Task item:
Work out how many lines in the data below contain the string "scrollbar", and reply with that figure alone.

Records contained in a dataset
=-=-=

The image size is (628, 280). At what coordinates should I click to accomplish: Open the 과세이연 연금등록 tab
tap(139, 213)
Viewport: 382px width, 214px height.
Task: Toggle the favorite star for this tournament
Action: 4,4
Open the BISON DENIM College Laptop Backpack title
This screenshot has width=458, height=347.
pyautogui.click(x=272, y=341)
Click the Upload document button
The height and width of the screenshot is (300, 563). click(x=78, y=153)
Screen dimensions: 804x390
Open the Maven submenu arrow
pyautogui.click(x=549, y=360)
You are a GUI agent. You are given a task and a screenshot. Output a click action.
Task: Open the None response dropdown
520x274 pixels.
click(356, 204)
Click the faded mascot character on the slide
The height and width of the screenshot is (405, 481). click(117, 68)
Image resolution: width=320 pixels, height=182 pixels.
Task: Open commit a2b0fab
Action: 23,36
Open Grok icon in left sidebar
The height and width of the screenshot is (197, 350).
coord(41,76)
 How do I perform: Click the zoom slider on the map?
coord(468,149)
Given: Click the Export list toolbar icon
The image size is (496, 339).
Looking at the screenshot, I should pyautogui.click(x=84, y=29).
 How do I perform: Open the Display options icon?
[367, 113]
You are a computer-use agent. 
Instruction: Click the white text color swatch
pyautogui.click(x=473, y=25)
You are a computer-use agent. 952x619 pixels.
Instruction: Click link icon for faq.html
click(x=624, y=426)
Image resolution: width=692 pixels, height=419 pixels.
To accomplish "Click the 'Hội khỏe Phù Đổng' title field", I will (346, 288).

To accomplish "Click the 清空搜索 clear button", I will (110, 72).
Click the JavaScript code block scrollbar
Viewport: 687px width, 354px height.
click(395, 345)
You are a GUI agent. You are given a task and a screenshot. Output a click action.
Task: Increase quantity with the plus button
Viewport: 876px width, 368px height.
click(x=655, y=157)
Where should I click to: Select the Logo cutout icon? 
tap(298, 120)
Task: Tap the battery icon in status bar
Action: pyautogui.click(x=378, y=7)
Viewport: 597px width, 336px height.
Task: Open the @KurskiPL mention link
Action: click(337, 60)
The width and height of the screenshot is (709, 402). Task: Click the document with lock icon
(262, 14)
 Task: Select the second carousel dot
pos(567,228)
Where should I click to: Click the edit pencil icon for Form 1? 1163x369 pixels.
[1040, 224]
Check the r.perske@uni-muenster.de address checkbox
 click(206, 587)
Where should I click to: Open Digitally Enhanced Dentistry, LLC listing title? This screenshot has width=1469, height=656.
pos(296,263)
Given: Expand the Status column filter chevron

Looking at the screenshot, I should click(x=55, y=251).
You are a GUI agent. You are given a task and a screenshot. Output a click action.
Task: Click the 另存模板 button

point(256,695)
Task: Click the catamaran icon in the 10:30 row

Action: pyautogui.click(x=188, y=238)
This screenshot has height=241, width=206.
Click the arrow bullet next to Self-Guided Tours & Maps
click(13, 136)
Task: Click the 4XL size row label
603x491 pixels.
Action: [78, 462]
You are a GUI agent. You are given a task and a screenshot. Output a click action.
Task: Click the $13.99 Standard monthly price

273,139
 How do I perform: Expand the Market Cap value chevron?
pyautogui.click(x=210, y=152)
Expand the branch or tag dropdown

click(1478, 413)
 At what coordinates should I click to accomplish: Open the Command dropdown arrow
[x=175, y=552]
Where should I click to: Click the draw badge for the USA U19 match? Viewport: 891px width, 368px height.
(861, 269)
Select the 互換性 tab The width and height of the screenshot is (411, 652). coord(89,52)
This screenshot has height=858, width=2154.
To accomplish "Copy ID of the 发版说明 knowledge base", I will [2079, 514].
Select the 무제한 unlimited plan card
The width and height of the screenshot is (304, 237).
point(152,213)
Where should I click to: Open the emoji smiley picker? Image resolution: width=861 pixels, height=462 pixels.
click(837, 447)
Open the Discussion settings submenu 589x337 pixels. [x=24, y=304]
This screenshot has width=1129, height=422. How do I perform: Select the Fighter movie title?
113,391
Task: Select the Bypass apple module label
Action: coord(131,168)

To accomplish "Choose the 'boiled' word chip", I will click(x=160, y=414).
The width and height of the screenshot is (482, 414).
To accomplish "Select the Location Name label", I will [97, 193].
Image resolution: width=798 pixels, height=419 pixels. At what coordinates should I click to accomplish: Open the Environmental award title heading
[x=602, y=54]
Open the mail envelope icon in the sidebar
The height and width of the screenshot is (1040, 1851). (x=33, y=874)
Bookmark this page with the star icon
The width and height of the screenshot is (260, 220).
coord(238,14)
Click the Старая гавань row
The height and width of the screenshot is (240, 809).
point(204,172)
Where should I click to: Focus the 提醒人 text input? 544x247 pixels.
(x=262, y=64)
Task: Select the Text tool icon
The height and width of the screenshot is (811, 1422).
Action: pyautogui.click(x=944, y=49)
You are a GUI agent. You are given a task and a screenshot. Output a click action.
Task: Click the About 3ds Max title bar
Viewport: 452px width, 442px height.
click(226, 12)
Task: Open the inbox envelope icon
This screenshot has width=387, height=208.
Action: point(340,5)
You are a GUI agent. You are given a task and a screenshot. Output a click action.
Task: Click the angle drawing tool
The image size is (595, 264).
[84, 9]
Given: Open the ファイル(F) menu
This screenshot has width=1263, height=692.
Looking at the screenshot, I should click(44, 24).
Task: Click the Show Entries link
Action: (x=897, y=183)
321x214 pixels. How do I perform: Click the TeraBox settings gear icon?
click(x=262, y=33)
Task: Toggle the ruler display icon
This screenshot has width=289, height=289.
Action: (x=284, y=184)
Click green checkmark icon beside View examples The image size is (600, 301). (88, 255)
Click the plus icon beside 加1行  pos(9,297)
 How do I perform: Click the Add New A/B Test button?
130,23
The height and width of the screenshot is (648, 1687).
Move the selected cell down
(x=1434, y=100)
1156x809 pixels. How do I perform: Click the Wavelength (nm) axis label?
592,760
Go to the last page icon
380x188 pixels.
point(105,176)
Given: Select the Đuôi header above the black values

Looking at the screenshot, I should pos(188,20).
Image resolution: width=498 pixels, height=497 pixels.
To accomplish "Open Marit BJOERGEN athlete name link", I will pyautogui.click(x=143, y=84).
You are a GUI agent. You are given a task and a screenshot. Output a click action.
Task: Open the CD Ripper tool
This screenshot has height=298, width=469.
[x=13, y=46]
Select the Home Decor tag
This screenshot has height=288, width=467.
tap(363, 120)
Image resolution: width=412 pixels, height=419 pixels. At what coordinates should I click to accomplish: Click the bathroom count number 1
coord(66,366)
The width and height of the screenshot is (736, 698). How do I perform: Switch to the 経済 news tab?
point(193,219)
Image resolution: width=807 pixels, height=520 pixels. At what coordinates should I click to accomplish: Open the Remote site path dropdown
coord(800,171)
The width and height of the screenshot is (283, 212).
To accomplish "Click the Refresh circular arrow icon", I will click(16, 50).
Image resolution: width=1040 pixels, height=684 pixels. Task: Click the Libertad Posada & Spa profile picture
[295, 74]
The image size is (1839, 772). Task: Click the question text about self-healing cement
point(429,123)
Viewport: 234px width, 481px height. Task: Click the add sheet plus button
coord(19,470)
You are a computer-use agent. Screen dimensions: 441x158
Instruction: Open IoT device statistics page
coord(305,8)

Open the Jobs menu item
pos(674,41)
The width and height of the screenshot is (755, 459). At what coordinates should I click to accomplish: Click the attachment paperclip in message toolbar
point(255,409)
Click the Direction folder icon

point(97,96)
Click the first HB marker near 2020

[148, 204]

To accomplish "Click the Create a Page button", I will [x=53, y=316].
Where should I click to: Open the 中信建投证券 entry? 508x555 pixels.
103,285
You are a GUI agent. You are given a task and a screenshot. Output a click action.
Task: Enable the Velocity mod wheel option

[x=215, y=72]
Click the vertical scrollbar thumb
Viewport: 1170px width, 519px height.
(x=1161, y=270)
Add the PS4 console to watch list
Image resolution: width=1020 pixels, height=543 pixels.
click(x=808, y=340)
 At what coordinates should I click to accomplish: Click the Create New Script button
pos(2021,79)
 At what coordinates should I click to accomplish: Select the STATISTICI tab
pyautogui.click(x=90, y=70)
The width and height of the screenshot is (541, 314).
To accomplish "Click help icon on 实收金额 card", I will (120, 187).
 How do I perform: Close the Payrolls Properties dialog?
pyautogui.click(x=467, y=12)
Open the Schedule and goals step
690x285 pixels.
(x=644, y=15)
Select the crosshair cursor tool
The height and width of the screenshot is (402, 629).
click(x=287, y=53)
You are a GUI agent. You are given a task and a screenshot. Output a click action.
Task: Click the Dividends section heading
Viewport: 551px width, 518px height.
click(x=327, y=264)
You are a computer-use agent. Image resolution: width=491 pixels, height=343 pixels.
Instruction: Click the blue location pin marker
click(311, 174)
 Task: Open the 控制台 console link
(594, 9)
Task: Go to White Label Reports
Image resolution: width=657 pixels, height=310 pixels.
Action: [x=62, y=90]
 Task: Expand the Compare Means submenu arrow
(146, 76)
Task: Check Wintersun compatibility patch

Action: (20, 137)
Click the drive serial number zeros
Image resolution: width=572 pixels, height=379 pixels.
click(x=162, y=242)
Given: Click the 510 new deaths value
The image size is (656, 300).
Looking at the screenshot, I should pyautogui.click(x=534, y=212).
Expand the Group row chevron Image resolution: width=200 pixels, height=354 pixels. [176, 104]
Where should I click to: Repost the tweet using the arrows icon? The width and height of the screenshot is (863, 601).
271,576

=-=-=

Your solution:
2